Les irrégularités formelles sont constituées du vice de forme et de procédure, et de l’incompétence. Le vice de forme et de procédure sont des irrégularités de l’acte administratif unilatéral. Alors que le vice de forme se rapporte au défaut lié à la présentation matérielle de l’acte, le vice de procédure quant à lui se réfère au défaut lié à l’élaboration de l’acte. La jurisprudence les emploie indifféremment en faisant plutôt la distinction entre formalités substantielles et formalités non substantielles. S’agissant des formalités substantielles on peut citer le principe du contradictoire dont l’inobservation vicie la régularité de l’acte qui en court ainsi nullité pour excès de pouvoir (voir Jugement n° 38/CS/CA/84/85 du 04 mars 1985, NYAM Charles c/ Etat du Cameroun (MINESUP). En ce qui concerne à la formalité non substantielle, tel le visas le non accomplissement ne vicie pas la régularité (voir Arrêt n°55/CFJ/SCAY/ du 25 mars 1969, EMINI TINA Etienne c/ Etat du Cameroun oriental ; arrêt n°56/CFJ/SCAY du 25 mars 1969 ELANGA Gilbert c/ Etat du Cameroun oriental ; arrêt n°60/CFJ/SCAY du 25 mars 1969, MBARGA ZAMBO Maurice c/ Etat du Cameroun oriental ; arrêt n°65/CFJ/SCAY du 30 septembre 1969, EVINA ADA Christophe c/ Etat du Cameroun oriental). L’incompétence, fait référence à l’inaptitude légale d’une autorité administrative à accomplir un acte. Elle concerne l’organe, la matière, le lieu et le temps. Cela dit, la violation de l’un de ces éléments par l’administration est susceptible de vicier la régularité de l’acte en cause qui encourt alors annulation pour excès de pouvoir. C’est ce qu’a en effet décidé le juge administratif dans l’affaire NDJOCK Paul c/ Administration du Territoire (CCA, arrêt n° 678 du 27 décembre 1957, Ndjock Paul c/ Administration du Territoire).

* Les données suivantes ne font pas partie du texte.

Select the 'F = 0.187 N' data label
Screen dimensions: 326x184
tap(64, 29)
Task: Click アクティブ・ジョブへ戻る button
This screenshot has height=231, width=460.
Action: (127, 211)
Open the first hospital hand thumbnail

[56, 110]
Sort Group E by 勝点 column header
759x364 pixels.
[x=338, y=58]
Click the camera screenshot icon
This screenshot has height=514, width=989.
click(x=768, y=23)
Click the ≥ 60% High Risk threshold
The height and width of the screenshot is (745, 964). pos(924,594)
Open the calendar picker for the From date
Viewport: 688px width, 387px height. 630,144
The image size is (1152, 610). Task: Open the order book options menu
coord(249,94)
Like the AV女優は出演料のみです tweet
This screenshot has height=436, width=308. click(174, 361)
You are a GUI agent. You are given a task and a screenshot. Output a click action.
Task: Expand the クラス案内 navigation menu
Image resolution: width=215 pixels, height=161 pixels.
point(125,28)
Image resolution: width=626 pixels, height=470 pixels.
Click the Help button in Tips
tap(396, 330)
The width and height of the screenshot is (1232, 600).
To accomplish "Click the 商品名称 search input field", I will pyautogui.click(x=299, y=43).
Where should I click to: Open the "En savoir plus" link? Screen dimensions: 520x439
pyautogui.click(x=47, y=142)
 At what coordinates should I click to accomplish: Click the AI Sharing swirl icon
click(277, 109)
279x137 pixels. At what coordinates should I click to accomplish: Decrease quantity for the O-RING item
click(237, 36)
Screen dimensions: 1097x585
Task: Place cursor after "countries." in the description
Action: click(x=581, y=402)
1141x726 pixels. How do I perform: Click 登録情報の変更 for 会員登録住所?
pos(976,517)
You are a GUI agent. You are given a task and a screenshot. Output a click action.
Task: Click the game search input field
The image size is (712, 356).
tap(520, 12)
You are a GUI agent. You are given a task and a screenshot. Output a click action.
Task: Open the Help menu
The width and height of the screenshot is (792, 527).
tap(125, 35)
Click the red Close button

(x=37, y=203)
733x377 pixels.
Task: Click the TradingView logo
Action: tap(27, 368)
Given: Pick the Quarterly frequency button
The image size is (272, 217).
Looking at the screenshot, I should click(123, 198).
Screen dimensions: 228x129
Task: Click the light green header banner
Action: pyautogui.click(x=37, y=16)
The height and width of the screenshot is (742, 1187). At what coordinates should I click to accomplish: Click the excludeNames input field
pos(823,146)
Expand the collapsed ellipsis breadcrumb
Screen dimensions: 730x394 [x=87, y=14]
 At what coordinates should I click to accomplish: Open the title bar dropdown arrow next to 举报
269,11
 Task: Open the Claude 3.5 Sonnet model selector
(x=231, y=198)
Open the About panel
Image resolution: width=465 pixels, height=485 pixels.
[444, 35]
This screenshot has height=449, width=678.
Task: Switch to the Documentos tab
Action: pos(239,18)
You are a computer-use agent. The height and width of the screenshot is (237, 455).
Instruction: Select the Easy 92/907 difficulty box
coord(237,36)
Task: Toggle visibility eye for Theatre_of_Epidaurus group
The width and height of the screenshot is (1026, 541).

Les irrégularités matérielles peuvent être constituées de la violation d’une disposition légale ou règlementaire et du détournement de pouvoir. La violation d’une disposition légale ou règlementaire consiste pour l’agent public à enfreindre l’une ou l’autre dans son acte. La violation peut concerner la constitution (CS/CA, jugement n°07/94-95 du 27 octobre 1994, Dame NDONGO née MBONZI NGOMBO c/ Etat du Cameroun (P.R) ; CS/CA, jugement N°43/82-83 du 7 avril 1983, KOUOH Emmanuel Christian c/ Etat du Cameroun), la loi (CS/CA, jugement N°62/79-80 du 25 septembre 1980, société « Assureurs Conseils Franco-Africains » c/ Etat du Cameroun (MINFI) ; Arrêt n° 34/CFJ/SCAY du 30 avril 1968, TOKO Daniel / Etat fédéré du Cameroun oriental.) ou un règlement (Arrêt n° 34/CFJ/SCAY du 30 avril 1968, TOKO Daniel/ Etat fédéré du Cameroun oriental). Le détournement de pouvoir consiste en l’usage des pouvoirs administratifs à des fins autres que l’intérêt général (Arrêt n°120/CFJ/CAY du 08 décembre 1970, BILAE Jean c/ Etat du Cameroun). Il peut viser à nuire à l’administré (Arrêt n° 40/CFJ/SCAY du 30 avril 1968, BABA Youssoufa c/ Etat du Cameroun oriental) ou le détournement de l’intérêt général au profit des intérêts particuliers (Arrêt n°160/CFJ/CAY du 08 juin 1971, FOUDA MBALLA Maurice c/ Etat du Cameroun oriental ; Jugement n° 60/CS/CA/99-2000 du 29 juin 2000, Madame POHOKAM Suzanne c/ Etat du Cameroun).